McKinsey's global managing partner just got voted out from serving a second term. Meet the two potential contenders who'd take the helm of the $11 billion consultancy.

  • Kevin Sneader, McKinsey’s global managing partner since 2018, was voted out and will not serve a second term. 
  • About 650 senior partners participated in a three-step voting process. 
  • Here’s how the leadership structure works at McKinsey, and what we know about the leadership front-runners. 
  • Visit the Business section of Insider for more stories.

McKinsey employees have voted Kevin Sneader, its global managing partner since 2018, out of serving a second term at the consultancy. 

“Every three years, McKinsey’s senior partners elect one of their colleagues to serve as the firm’s global managing partner,” a spokesperson told Insider. “The election, which is conducted by an independent third-party firm, is now underway and we will announce the result after the election concludes.”

As first reported by the Financial Times, Bob Sternfels and Sven Smit are the top candidates for the global managing partner position; they are both senior partners and members of McKinsey’s shareholders council,  respectively based out of the global firm’s San Francisco and Amsterdam offices. 

Prior to Wednesday, insiders and alumni at McKinsey said it would be unusual for Sneader to not be re-elected again. Insiders and experts have shared that it’s tradition for the global managing partner to be reappointed. In fact, Sneader’s five predecessors — including Dominic Barton and Ian Davis — each served in this leadership role for at least six years. 

McKinsey introduced this year’s election earlier than expected, Financial Times reported. Sneader, who joined McKinsey in 1989, has served as the poster child for McKinsey’s mounting scrutiny including a $573 million settlement for boosting opioid sales during the epidemic and political tension with Russia, Saudi Arabia, Turkey, and China over its ethical standards.

But Sneader was one of the highest-rated corporate leaders on the employee review site Glassdoor in 2019. He spent his reign introducing new policies and guidelines to become more selective with the work and clients the company serves. 

“The McKinsey I know is not perfect,” he previously wrote in an op-ed on CNBC. “But the McKinsey I know is a firm that attracts talented people who are passionate about helping others achieve their professional and personal goals… A firm that is committed to change and improve. This is the McKinsey I hope the world gets to know.”

Among over 30,000 global employees, about 650 senior partners (who reportedly represent a younger generation of partners than previous years) are electing one of their colleagues to take the helm of the over $11 billion uber-consultancy. 

McKinsey’s future leader

The front-runners have both spent over 20 years in a variety of leadership roles at McKinsey. 
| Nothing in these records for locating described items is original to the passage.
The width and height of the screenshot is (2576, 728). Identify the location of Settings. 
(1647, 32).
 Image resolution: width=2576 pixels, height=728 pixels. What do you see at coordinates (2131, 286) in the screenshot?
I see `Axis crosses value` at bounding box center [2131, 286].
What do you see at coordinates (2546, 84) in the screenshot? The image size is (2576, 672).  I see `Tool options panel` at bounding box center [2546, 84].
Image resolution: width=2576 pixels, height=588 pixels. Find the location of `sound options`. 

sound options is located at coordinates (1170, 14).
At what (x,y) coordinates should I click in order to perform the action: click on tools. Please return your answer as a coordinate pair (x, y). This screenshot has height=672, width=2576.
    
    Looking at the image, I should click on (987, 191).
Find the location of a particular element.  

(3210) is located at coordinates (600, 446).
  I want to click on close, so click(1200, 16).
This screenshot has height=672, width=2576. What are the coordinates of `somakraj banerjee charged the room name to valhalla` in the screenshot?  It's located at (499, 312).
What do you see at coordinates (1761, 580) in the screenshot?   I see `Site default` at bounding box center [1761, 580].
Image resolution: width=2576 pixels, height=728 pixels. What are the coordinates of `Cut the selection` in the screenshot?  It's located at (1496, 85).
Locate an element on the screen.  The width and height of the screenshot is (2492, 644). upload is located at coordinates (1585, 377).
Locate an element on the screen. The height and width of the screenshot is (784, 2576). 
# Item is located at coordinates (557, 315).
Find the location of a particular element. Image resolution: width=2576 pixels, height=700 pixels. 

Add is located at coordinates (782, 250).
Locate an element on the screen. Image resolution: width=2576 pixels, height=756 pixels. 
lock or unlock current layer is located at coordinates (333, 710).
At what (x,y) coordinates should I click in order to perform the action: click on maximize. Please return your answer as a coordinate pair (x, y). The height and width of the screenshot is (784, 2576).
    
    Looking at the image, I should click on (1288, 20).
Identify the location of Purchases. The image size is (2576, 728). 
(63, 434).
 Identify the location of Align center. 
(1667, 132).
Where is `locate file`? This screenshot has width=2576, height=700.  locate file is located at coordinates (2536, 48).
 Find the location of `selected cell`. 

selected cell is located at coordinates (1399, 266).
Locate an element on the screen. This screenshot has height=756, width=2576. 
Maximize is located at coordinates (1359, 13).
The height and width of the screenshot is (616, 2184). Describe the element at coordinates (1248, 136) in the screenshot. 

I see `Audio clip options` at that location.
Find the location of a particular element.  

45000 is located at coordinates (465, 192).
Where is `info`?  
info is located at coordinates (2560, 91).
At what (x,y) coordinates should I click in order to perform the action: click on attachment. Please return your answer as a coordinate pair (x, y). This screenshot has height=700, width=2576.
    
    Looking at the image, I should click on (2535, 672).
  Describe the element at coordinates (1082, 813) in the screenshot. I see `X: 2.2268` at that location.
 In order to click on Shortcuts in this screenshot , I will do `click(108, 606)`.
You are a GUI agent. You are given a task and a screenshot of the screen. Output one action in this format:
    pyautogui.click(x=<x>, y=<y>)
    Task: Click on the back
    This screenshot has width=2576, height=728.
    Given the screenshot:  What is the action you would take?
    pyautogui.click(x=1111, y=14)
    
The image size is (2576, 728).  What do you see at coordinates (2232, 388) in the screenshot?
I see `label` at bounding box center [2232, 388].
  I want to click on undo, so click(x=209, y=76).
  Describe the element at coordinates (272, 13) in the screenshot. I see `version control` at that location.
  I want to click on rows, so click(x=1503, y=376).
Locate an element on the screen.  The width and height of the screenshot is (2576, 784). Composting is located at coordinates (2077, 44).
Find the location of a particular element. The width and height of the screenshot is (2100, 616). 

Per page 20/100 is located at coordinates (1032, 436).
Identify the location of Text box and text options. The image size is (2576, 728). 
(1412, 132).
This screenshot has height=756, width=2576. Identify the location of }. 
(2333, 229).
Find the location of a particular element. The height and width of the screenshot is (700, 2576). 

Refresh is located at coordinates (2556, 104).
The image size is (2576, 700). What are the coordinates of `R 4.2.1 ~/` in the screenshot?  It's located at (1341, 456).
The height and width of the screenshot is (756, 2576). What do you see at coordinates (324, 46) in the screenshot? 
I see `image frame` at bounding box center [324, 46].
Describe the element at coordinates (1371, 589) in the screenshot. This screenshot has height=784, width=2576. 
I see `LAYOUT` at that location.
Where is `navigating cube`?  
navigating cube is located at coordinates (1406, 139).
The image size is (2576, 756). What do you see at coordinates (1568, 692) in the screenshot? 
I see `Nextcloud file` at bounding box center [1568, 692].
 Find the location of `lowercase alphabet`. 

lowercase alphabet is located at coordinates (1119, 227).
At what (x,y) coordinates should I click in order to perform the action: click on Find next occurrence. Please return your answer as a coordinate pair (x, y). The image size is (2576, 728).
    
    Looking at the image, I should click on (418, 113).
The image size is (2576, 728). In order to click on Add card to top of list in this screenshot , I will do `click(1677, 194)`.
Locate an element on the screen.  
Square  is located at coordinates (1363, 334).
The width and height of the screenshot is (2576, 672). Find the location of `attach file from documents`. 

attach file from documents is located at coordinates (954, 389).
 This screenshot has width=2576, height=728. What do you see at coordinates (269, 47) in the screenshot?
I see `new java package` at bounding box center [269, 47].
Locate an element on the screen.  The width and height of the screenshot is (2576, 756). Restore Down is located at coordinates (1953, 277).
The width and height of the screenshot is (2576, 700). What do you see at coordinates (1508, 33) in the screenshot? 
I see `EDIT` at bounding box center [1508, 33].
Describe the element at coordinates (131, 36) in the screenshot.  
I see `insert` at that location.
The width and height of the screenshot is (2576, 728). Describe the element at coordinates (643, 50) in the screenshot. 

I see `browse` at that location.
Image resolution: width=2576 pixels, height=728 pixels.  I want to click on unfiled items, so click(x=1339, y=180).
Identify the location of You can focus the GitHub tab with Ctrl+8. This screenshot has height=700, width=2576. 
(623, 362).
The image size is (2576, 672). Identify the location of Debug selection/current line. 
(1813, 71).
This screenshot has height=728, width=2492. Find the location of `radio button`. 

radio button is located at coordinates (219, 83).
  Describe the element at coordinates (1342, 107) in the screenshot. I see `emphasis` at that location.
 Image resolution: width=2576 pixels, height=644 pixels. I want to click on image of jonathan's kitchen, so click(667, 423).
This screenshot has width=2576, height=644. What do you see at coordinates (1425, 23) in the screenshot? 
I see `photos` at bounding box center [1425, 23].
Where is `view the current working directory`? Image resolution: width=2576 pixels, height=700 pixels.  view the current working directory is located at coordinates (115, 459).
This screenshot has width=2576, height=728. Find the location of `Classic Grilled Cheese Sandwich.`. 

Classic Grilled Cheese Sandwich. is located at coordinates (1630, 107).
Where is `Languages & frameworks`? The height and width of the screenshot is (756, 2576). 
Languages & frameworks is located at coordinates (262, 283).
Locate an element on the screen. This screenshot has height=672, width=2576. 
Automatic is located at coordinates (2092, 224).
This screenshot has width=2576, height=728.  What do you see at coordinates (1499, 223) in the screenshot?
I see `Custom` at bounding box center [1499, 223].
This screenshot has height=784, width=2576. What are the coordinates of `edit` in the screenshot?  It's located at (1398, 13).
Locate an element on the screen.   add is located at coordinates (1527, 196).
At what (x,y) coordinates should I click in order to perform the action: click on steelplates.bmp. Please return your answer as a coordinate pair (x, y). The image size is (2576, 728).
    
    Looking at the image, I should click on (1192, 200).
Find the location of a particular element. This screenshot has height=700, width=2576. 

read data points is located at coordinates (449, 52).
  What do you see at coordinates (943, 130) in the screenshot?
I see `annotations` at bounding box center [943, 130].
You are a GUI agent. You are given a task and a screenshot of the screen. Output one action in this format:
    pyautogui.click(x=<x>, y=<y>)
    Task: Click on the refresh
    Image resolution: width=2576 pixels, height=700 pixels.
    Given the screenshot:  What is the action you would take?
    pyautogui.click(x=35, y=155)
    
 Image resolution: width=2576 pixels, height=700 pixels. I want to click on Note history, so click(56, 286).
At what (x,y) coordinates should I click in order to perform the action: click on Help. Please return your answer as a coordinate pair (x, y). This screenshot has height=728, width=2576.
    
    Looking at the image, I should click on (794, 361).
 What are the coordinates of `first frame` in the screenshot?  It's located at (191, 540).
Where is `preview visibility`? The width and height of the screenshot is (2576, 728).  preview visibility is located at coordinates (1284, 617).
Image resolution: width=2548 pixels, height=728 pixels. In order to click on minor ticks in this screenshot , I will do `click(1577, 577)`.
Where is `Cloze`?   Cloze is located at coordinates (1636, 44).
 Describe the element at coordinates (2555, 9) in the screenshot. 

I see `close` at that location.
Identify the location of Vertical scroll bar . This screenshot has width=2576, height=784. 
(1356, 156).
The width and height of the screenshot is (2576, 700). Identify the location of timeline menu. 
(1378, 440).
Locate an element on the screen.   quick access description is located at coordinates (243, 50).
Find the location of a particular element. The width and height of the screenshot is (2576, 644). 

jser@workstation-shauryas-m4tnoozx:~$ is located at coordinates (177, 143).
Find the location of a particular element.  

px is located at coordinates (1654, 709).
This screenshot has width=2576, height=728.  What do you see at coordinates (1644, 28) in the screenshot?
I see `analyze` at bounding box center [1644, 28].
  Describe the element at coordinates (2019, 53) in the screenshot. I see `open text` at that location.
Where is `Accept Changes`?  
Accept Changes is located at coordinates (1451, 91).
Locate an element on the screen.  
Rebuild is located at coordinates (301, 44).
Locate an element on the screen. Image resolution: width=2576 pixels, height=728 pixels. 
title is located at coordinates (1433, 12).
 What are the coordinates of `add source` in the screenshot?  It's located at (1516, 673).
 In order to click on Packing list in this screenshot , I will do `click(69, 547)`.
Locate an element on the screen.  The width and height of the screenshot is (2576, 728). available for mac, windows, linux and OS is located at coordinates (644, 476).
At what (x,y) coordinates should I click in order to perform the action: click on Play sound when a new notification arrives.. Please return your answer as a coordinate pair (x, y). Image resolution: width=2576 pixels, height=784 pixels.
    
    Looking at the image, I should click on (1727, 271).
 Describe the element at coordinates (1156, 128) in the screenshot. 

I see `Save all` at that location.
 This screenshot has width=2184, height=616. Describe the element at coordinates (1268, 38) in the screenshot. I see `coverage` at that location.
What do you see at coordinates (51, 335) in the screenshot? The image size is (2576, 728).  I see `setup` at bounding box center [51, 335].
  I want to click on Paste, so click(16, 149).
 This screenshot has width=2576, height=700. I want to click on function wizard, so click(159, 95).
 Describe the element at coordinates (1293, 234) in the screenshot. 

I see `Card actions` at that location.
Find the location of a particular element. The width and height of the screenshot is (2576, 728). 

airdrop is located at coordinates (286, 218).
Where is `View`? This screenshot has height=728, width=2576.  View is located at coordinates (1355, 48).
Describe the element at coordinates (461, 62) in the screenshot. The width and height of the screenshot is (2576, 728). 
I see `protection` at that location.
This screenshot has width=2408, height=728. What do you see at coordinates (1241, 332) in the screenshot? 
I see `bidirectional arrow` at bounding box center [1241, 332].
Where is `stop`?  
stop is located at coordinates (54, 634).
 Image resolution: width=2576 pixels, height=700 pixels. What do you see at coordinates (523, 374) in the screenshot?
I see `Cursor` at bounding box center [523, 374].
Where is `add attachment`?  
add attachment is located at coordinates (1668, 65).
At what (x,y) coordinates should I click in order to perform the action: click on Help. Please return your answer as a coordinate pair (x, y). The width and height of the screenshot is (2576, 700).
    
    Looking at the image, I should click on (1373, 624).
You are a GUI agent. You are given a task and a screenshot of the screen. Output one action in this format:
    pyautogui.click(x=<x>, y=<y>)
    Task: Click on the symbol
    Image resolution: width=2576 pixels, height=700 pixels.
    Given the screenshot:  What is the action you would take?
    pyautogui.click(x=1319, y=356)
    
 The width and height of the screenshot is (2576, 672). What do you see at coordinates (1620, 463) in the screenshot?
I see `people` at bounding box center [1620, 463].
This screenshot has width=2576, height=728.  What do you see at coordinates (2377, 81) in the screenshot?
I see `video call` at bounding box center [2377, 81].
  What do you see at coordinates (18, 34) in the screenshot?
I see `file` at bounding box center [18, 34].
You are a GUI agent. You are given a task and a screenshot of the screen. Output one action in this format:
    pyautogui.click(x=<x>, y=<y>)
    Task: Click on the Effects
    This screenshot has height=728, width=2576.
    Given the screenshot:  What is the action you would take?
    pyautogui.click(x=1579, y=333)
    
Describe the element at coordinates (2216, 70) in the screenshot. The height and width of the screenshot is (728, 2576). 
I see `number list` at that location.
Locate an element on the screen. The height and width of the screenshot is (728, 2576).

Sternfels ran the firm’s US operations practice and its private equity and investing global practice. He’s also a member of the shareholders council, a company entity that functions similarly to a board of directors. The senior partner is described as a protégé of Dominic Barton, McKinsey’s former leader from 2009 to 2018, The Wall Street Journal reported.

Senior partner Sven Smit works out of the Amsterdam office, and he’s also a shareholders council member. He held titles like McKinsey’s strategy and corporate finance lead, Western Europe division’s lead, and cochairman of the McKinsey Global Institute (MGI), the firm’s economics research arm.

What we know about McKinsey’s leadership structure

McKinsey’s 650 senior partners followed a three-step voting process. Each partner selected seven candidates and ranked candidates in order of preference. Contenders who may not be interested can still be nominated for the global managing partner role. 

The new leader will appoint a leadership team of 15 partners, a spokesperson said. McKinsey’s global managing partner works alongside the shareholders council to set policies like helping staff adjust to remote work and increasing their sense of wellbeing during the pandemic.

Shareholder council votings are held annually, and members serve staggered terms for three years, a company spokesperson said. The council includes six sub-committees of senior partners who influence client work and audits. Former and current employees, whose employment history was verified by Insider, said these committees also make decisions around employee compensation and performance bonuses. 

This story is developing and may be updated or expanded upon.